For the the literary community in Kenya, and East Africa at large, this year is off to a sombre start. Aged 94, Yusuf Dawood ironically breathed his last as the year opened. A storyteller of great wit and intellect, with Pakistan roots, educated across continents and with an illustrate practice as a surgeon, Dawood—in the words of Tom Odhiambo, a teacher of literature at the University of Nairobi—“demystified medicine.” That he was a literary icon is demonstrated by the depth and range of his body of work. From a number of novels, which would be superfluous to mention, to literary journalism via his long-running Sunday Nation column Surgeon’s Diary, he offered his wealth of experience in the medical field to daily readers.

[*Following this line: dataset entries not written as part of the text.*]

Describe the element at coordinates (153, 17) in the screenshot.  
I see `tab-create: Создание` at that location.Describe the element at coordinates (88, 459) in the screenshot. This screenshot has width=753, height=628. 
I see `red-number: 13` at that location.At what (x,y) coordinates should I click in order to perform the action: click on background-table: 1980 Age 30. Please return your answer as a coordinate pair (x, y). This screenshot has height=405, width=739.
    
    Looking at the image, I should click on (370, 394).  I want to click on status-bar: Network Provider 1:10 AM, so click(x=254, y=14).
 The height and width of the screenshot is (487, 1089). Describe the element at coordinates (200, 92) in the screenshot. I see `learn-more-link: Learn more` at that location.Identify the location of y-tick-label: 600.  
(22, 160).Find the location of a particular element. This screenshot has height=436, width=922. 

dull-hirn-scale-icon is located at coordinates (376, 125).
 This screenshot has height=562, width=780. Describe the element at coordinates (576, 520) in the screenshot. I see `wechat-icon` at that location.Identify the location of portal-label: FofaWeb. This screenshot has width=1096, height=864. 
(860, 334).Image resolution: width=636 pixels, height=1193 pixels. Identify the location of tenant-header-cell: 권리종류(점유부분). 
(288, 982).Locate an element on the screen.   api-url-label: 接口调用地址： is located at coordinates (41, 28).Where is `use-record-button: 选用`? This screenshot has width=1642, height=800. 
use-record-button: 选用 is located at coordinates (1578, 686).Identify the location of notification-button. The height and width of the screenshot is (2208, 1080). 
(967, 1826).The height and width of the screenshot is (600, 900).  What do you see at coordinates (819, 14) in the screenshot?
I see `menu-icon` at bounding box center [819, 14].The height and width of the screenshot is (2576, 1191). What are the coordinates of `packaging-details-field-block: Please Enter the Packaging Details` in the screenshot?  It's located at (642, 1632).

On January 25, 2022, the Safal-Cornell Kiswahili Prize winners were announced in a ceremony in Dar es Salaam, Tanzania. Isaac Ndolo came in second for Wimbo wa Hatima and was the only Kenyan to win one of this year’s prizes; this is a time in which much of literary production seems to be dominated by English. Ndolo’s Wimbo wa Hatima was originally written in Swahili, and has been brought into the Kenyan literary scene with the help and support of publishing house Mkuki na Nyota. This achievement means that literary production in Swahili is getting some attention, and the possibility of a translation means potential access to such writing in other languages.